#### [Source data]
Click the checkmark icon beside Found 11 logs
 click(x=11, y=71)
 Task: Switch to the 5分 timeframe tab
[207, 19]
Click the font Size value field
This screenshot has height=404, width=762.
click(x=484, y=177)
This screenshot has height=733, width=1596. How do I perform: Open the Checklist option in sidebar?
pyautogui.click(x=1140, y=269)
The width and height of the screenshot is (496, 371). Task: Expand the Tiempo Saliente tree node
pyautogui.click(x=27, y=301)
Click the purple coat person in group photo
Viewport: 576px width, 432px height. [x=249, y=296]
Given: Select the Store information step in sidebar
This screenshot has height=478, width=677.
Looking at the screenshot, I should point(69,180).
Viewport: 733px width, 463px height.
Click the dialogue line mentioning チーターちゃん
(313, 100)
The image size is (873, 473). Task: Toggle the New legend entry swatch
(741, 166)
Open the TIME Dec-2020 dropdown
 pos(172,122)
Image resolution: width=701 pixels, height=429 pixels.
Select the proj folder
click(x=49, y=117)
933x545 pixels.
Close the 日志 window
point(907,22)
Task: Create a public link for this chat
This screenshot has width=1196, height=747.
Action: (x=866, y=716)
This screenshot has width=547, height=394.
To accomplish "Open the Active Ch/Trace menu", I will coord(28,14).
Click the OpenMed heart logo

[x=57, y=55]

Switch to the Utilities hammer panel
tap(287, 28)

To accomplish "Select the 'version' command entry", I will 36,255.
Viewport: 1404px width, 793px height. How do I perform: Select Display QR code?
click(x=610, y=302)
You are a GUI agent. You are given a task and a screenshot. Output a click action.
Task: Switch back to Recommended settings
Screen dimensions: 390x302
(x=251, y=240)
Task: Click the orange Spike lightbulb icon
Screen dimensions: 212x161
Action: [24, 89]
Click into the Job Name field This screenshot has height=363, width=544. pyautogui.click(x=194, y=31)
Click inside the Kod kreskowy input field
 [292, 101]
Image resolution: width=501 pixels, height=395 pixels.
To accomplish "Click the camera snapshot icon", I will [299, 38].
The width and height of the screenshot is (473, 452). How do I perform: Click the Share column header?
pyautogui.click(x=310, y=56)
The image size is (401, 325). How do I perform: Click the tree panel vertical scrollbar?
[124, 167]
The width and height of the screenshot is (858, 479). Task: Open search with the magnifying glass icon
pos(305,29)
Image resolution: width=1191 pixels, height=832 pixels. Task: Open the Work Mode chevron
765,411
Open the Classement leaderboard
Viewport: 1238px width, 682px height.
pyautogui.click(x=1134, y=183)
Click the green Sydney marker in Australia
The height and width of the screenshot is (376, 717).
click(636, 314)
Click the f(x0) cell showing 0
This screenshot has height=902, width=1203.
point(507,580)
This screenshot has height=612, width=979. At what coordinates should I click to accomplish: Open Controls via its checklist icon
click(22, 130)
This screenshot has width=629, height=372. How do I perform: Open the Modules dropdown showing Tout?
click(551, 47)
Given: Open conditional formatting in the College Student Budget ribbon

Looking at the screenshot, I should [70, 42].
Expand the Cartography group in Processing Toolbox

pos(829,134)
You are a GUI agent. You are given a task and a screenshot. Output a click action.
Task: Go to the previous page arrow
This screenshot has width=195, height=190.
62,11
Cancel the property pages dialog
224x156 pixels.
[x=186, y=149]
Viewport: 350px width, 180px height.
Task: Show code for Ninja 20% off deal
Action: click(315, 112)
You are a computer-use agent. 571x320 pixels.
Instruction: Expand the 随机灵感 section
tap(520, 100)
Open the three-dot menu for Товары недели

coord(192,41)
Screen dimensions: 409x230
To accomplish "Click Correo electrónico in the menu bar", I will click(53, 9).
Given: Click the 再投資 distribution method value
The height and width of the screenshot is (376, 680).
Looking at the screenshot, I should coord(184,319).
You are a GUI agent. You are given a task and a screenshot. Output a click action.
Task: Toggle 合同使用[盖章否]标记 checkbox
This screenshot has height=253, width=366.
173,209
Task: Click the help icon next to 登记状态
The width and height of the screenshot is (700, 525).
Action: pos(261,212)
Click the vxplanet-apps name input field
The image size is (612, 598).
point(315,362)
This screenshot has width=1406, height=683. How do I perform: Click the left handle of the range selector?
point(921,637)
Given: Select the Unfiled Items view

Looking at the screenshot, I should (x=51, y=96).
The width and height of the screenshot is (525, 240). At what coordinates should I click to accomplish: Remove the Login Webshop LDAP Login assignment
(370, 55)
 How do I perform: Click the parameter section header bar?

#### [Work instruction]
Set the whole listing down, word for word.

#### [Solution to this problem]
Click the checkmark icon beside Found 11 logs
 click(x=11, y=71)
 Task: Switch to the 5分 timeframe tab
[207, 19]
Click the font Size value field
This screenshot has height=404, width=762.
click(x=484, y=177)
This screenshot has height=733, width=1596. How do I perform: Open the Checklist option in sidebar?
pyautogui.click(x=1140, y=269)
The width and height of the screenshot is (496, 371). Task: Expand the Tiempo Saliente tree node
pyautogui.click(x=27, y=301)
Click the purple coat person in group photo
Viewport: 576px width, 432px height. [x=249, y=296]
Given: Select the Store information step in sidebar
This screenshot has height=478, width=677.
Looking at the screenshot, I should point(69,180).
Viewport: 733px width, 463px height.
Click the dialogue line mentioning チーターちゃん
(313, 100)
The image size is (873, 473). Task: Toggle the New legend entry swatch
(741, 166)
Open the TIME Dec-2020 dropdown
 pos(172,122)
Image resolution: width=701 pixels, height=429 pixels.
Select the proj folder
click(x=49, y=117)
933x545 pixels.
Close the 日志 window
point(907,22)
Task: Create a public link for this chat
This screenshot has width=1196, height=747.
Action: (x=866, y=716)
This screenshot has width=547, height=394.
To accomplish "Open the Active Ch/Trace menu", I will coord(28,14).
Click the OpenMed heart logo

[x=57, y=55]

Switch to the Utilities hammer panel
tap(287, 28)

To accomplish "Select the 'version' command entry", I will 36,255.
Viewport: 1404px width, 793px height. How do I perform: Select Display QR code?
click(x=610, y=302)
You are a GUI agent. You are given a task and a screenshot. Output a click action.
Task: Switch back to Recommended settings
Screen dimensions: 390x302
(x=251, y=240)
Task: Click the orange Spike lightbulb icon
Screen dimensions: 212x161
Action: [24, 89]
Click into the Job Name field This screenshot has height=363, width=544. pyautogui.click(x=194, y=31)
Click inside the Kod kreskowy input field
 [292, 101]
Image resolution: width=501 pixels, height=395 pixels.
To accomplish "Click the camera snapshot icon", I will [299, 38].
The width and height of the screenshot is (473, 452). How do I perform: Click the Share column header?
pyautogui.click(x=310, y=56)
The image size is (401, 325). How do I perform: Click the tree panel vertical scrollbar?
[124, 167]
The width and height of the screenshot is (858, 479). Task: Open search with the magnifying glass icon
pos(305,29)
Image resolution: width=1191 pixels, height=832 pixels. Task: Open the Work Mode chevron
765,411
Open the Classement leaderboard
Viewport: 1238px width, 682px height.
pyautogui.click(x=1134, y=183)
Click the green Sydney marker in Australia
The height and width of the screenshot is (376, 717).
click(636, 314)
Click the f(x0) cell showing 0
This screenshot has height=902, width=1203.
point(507,580)
This screenshot has height=612, width=979. At what coordinates should I click to accomplish: Open Controls via its checklist icon
click(22, 130)
This screenshot has width=629, height=372. How do I perform: Open the Modules dropdown showing Tout?
click(551, 47)
Given: Open conditional formatting in the College Student Budget ribbon

Looking at the screenshot, I should [70, 42].
Expand the Cartography group in Processing Toolbox

pos(829,134)
You are a GUI agent. You are given a task and a screenshot. Output a click action.
Task: Go to the previous page arrow
This screenshot has width=195, height=190.
62,11
Cancel the property pages dialog
224x156 pixels.
[x=186, y=149]
Viewport: 350px width, 180px height.
Task: Show code for Ninja 20% off deal
Action: click(315, 112)
You are a computer-use agent. 571x320 pixels.
Instruction: Expand the 随机灵感 section
tap(520, 100)
Open the three-dot menu for Товары недели

coord(192,41)
Screen dimensions: 409x230
To accomplish "Click Correo electrónico in the menu bar", I will click(53, 9).
Given: Click the 再投資 distribution method value
The height and width of the screenshot is (376, 680).
Looking at the screenshot, I should coord(184,319).
You are a GUI agent. You are given a task and a screenshot. Output a click action.
Task: Toggle 合同使用[盖章否]标记 checkbox
This screenshot has height=253, width=366.
173,209
Task: Click the help icon next to 登记状态
The width and height of the screenshot is (700, 525).
Action: pos(261,212)
Click the vxplanet-apps name input field
The image size is (612, 598).
point(315,362)
This screenshot has width=1406, height=683. How do I perform: Click the left handle of the range selector?
point(921,637)
Given: Select the Unfiled Items view

Looking at the screenshot, I should (x=51, y=96).
The width and height of the screenshot is (525, 240). At what coordinates should I click to accomplish: Remove the Login Webshop LDAP Login assignment
(370, 55)
 How do I perform: Click the parameter section header bar?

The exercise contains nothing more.